XX. Mi vergogno qui poi di rammemorare il sozzo Maometto. Ma, a confusione di quegli stolti i quali lo fanno andare in cocchio coi sommi legislatori. mostri un poco ancor egli la mutazione che recò al mondo la legge da lui data contro ogni legge. Dov’ella entrò, parve entrarvi subito un fuoco divoratore; sicché quella varietà di scena che si scorge intorno al Vesuvio,prima che egli vomiti le sue fiamme infernali sulle campagne, e dappoiché ve la ha vomitate, quella si scorge parimenti nei luoghi soggetti al turco. Qual paese già fecondo d’ingegni, più culto per arti, più costumato per andamenti, più fiorito per lettere, e qual anche  più venerabile por pietà, che la Grecia, e che la stessa Africa quando obbediva a Cristo? E pure, quale più selvaggio, più stolido, più ignorante che l’Africa, o che la Grecia, poiché passarono sotto il giogo ottomano? E quello che ivi ancora è più da notarsi, ciascuno avria divisato che la legge turchesca, con la molteplicità delle mogli da lei permesse, avesse a popolare i paesi dov’ella arriva, sopra ogni credere; e per contrario ella v i arreca a poco a poco un’orrenda desolazione. L’Egitto fu già tanto popoloso, che Pomponio Mela vi annoverò le città a venti migliaia: ed ora è sì scarso, che Leone Africano non gliene dà più di venti. E laddove nell’Africa, l’anno quattrocento settantuno, furono, per testimonianza di Beda, funestate da Unnerico re ariano, quattrocento trentaquattro città, con l’esilio de’ loro vescovi; ora per dotto dì Leone medesimo suo natio, non ve se ne possono contare più di quaranta, quando anche per città si passino luoghi poco degni di tanto nome (Apud Bazium 1. 15. signo 73). E l’istesso proporzionalmente si può affermare della Grecia e dell’Asia, dove l’imperio ottomano si dilatò: tantoché i turchi medesimi, ammirando la strana sterilità che portano per retaggio con esso sé le loro conquiste, son usi dire, che dove il cavallo del gran signore pone il pie non nasce più erba (Boler in relat.).

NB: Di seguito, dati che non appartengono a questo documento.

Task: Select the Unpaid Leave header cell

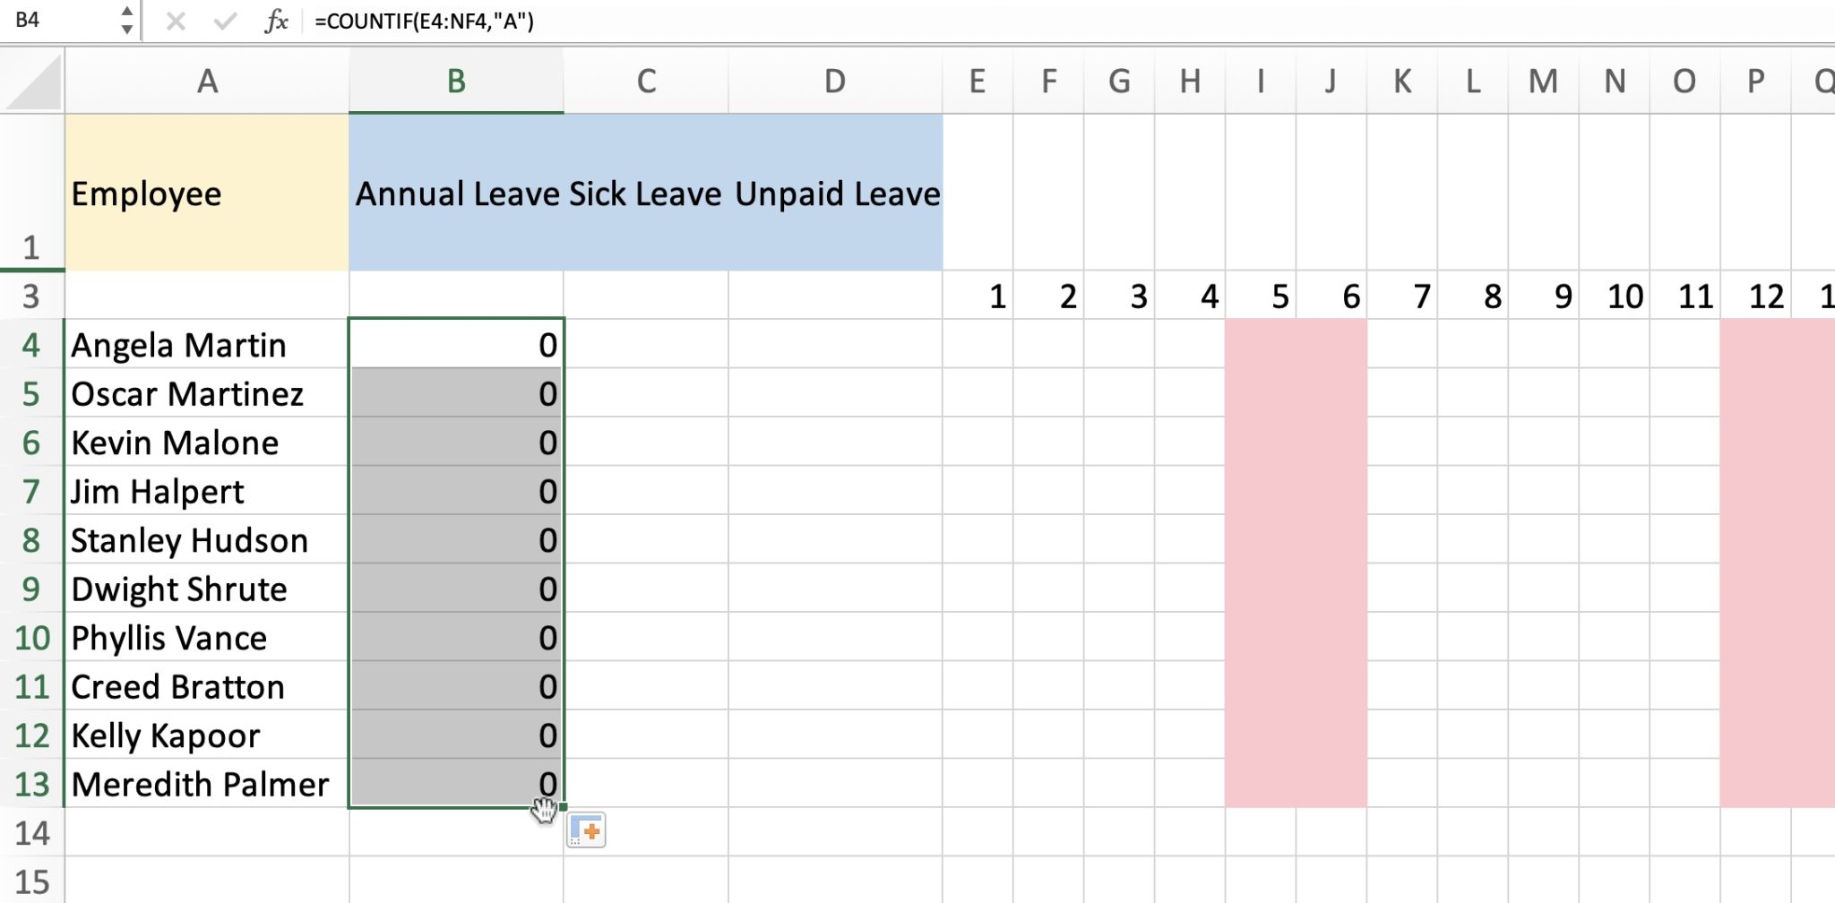Action: coord(835,193)
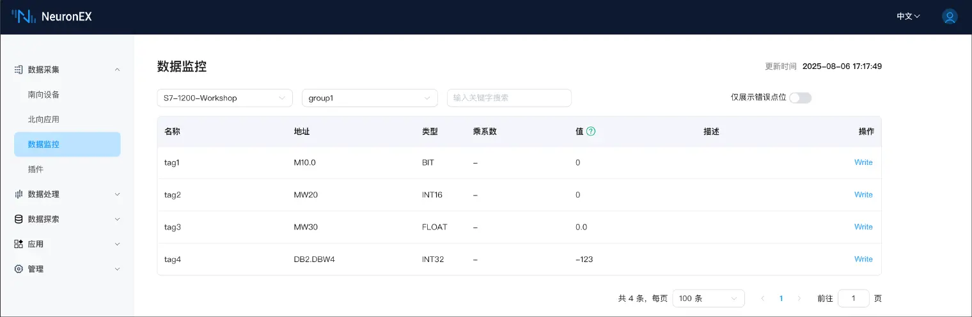972x317 pixels.
Task: Click the NeuronEX logo icon
Action: coord(23,17)

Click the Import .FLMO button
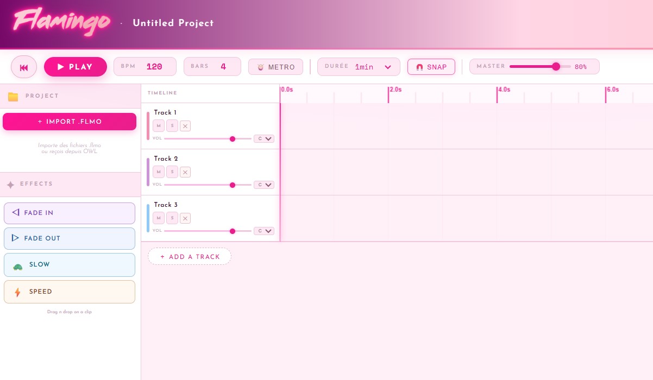(x=70, y=122)

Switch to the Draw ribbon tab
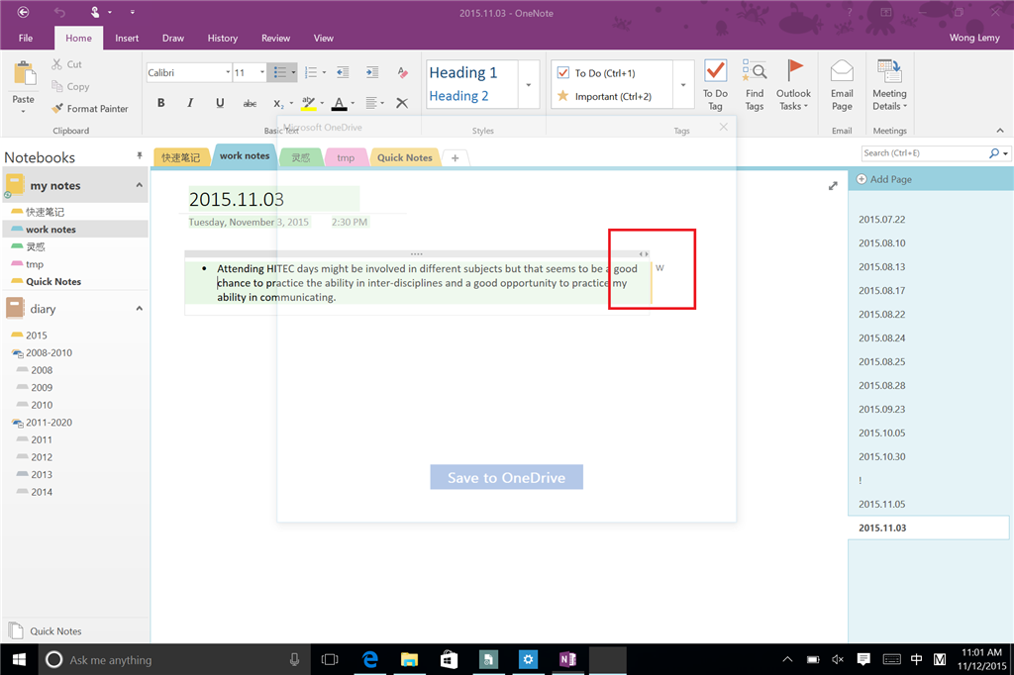pos(172,38)
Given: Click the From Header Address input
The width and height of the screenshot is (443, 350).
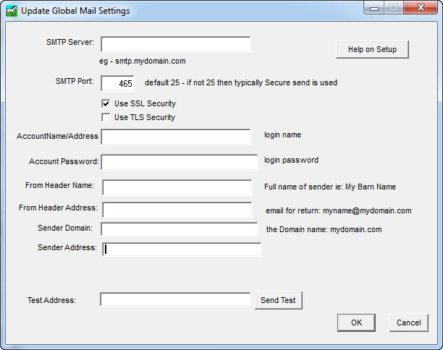Looking at the screenshot, I should [x=177, y=210].
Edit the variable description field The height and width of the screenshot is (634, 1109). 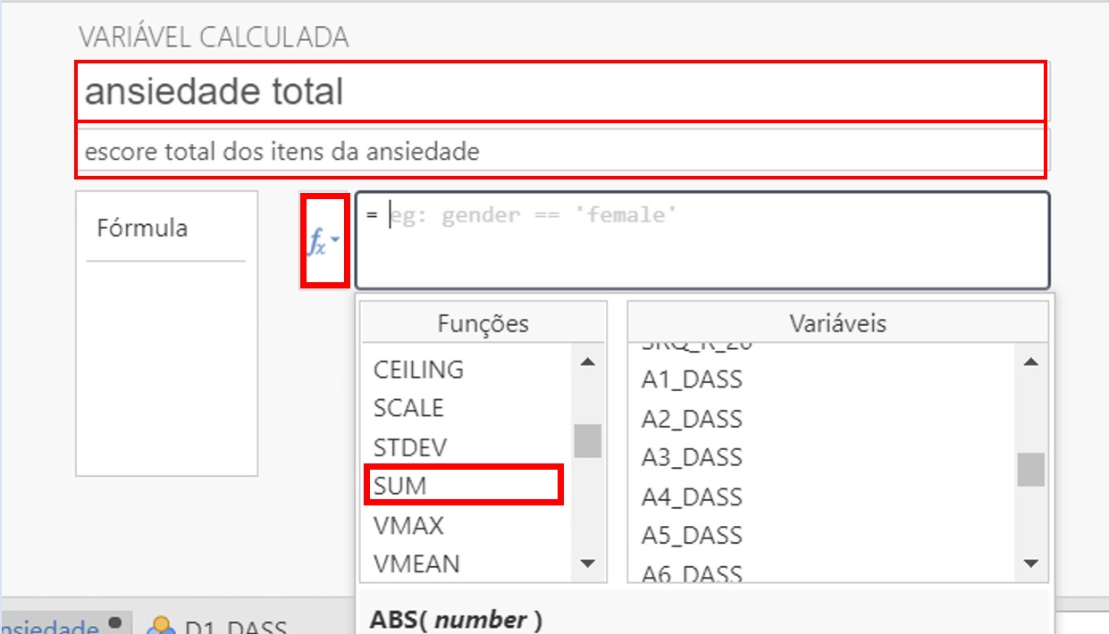(x=561, y=152)
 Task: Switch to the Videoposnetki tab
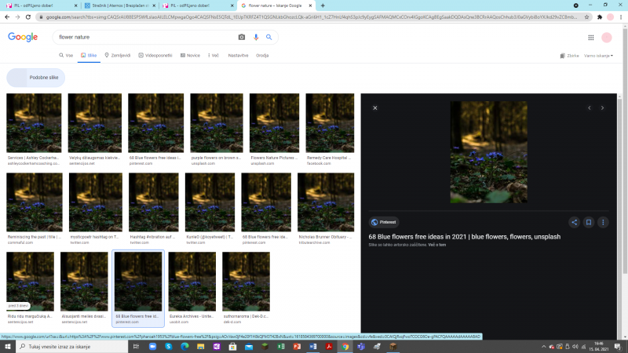click(159, 56)
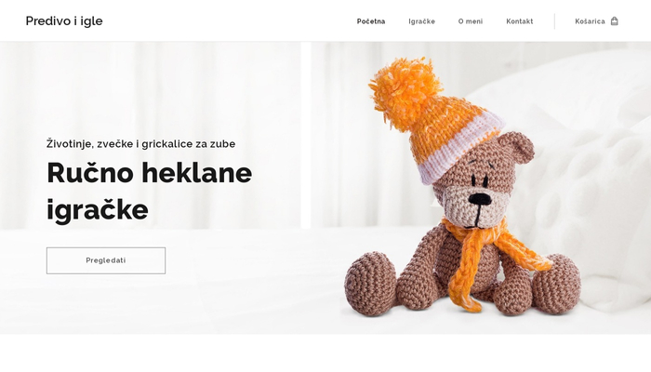
Task: Click the orange pom-pom on the hat
Action: (x=405, y=93)
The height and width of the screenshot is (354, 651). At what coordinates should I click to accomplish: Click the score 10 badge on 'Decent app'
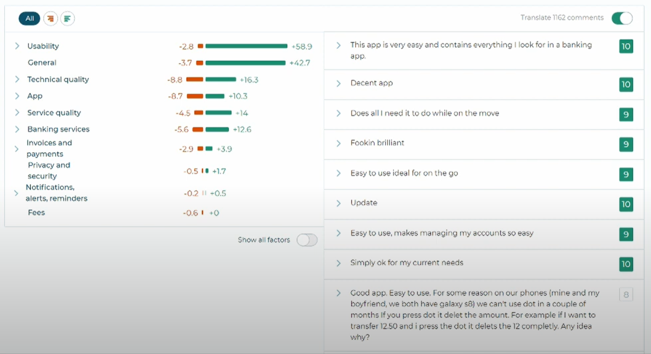click(626, 84)
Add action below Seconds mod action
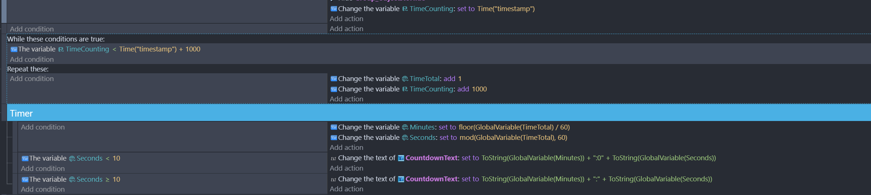 347,147
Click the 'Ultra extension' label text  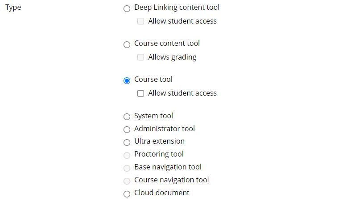coord(159,141)
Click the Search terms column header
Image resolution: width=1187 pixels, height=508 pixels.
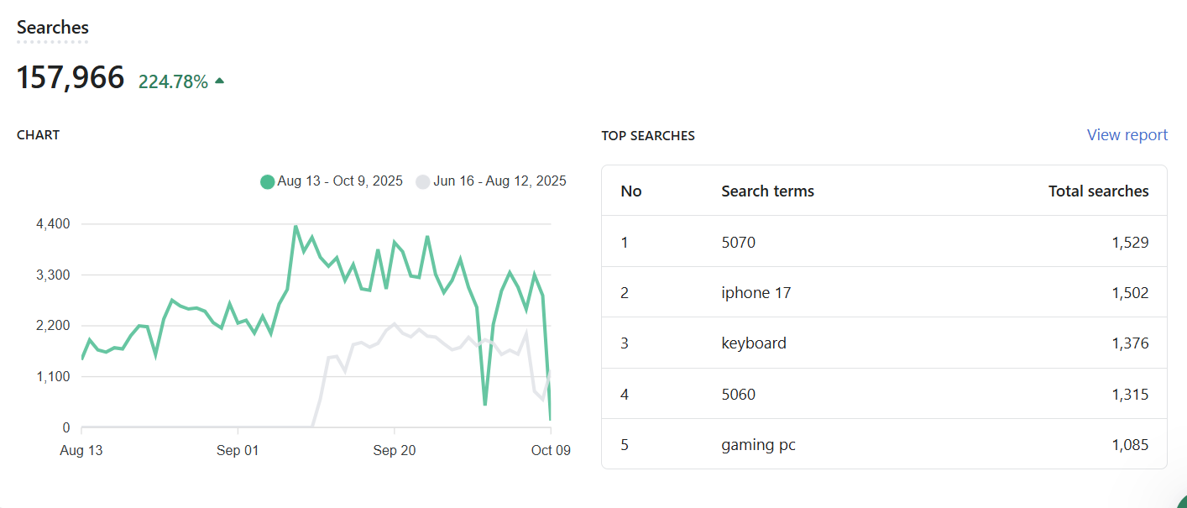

XXI. Di questa foggia sono que’ cambiamenti che le sette cagionano ne’ lor popoli, e di peggiore sono quelli che cagionano ne’ costumi, mutandoli di buoni in cattivi, di cattivi in pessimi, fino a precipitarli nell’ateismo; come appunto succede fra’ novatori, i quali, non trovando dove alla fine posare il pie, si riducono ad affermare che ciascuno può salvarsi nella sua legge: non si accorgendo i meschini, che l’approvare tutte le religioni, e il negarle tutte, sembrano due contraddizioni formali, e son due sinonimi. Ma che? Questo è l’esito degli animali nati dal putridume terminare in una corruzione maggiore di quella da cui provennero.

XXII. Tornando all’intendimento: chi non vede frattanto, che la fede di Cristo è la vera dottrina uscita dal cielo, mentre per mezzo di essa ha Dio introdotto nel mondo tanto di sapienza e tanto di santità, e ne ha sgombrato tanto di sciocchezze nelle opinioni, e tanto di sozzure nell’opere? Però, o tutta questa mutazione è succeduta a forza di gran miracoli, ed ecco la sottoscrizione che Dio vi ha aggiunto di man propria, affino di accreditarla; o è succeduta senza miracoli; ed ecco divenire un miracolo ancor maggiore quella mutazione ora detta, che, essendo sì inaspettabile e sì inaudita, è da Dio stata operata senza miracoli, e in sì breve ora, che direi esser la fede scorsa immediatamente da un polo all’altro come la luce, se ciò non fosse dir poco, mentre la luce non ha contrario veruno che le resista; ma quanti n’ebbe la fede! Sicché quale scampo ormai resta a chi non confessi, che dal modo medesimo, con cui questa si è propagata nell’universo, dà chiaramente a vedersi, ch’ella è la vera? E se è la vera, che dunque osare di levarsele contro a guisa di vipera ritta al sole, col collo gonfio di livor velenoso, che spiri morte, e con la bocca piena di spume maligne? Meglio è l’umiliarsi, e concedere nuovamente, che ci vuol più a non volere scorgere dove regni la religione sincera, che a risaperlo.